• [Goal of the exercise] Copy out nothing but the lines from the one holding "Task: Select the size 120 cell" through the end of the entries below, exactly as written and without the pictures.

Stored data
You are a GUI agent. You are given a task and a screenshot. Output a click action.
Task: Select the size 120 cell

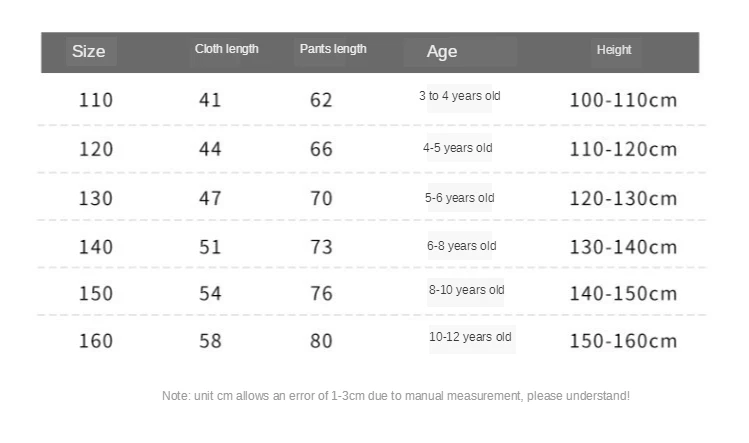(96, 149)
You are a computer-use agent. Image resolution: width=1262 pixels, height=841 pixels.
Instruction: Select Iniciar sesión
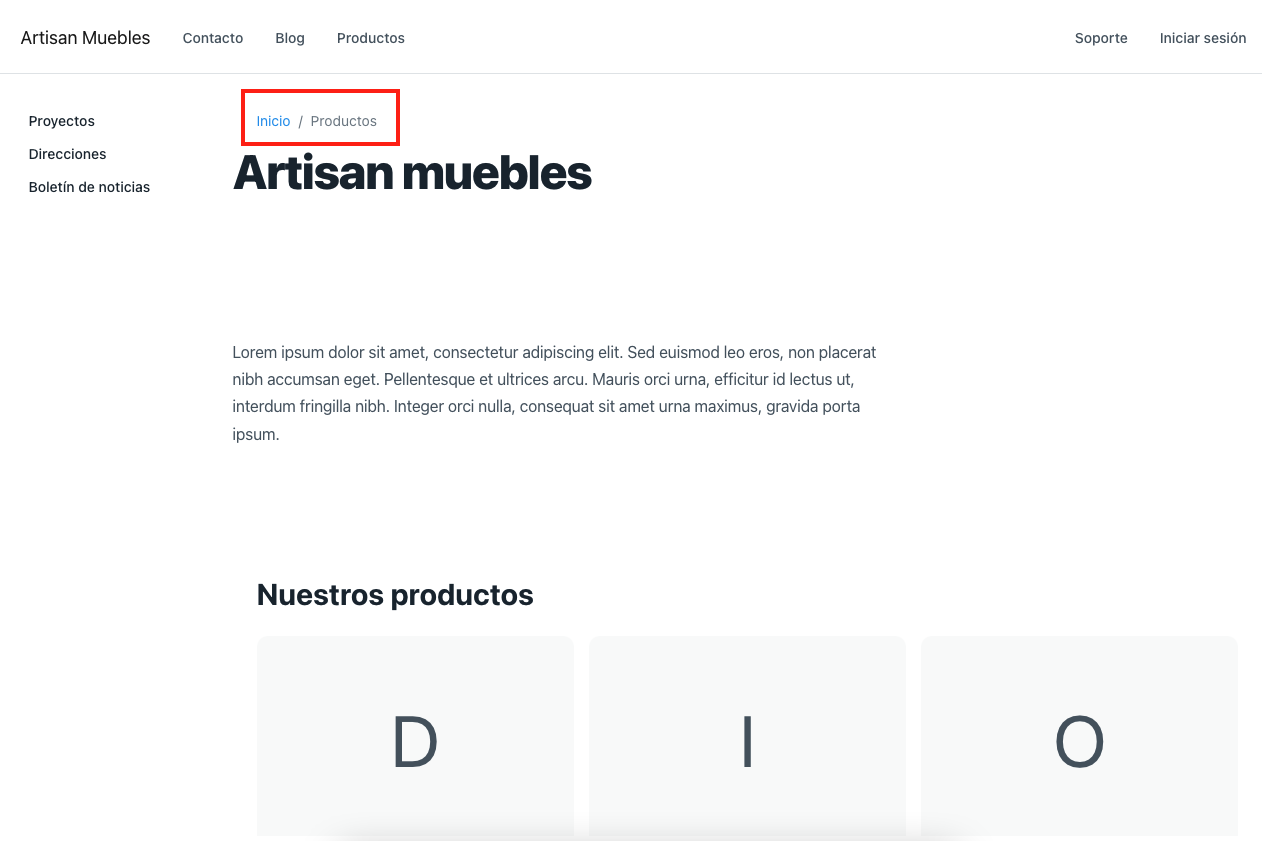[x=1202, y=38]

• [Written solution]
Task: Select the size 120 cell

(96, 149)
You are a computer-use agent. Image resolution: width=1262 pixels, height=841 pixels.
Instruction: Select Iniciar sesión
[x=1202, y=38]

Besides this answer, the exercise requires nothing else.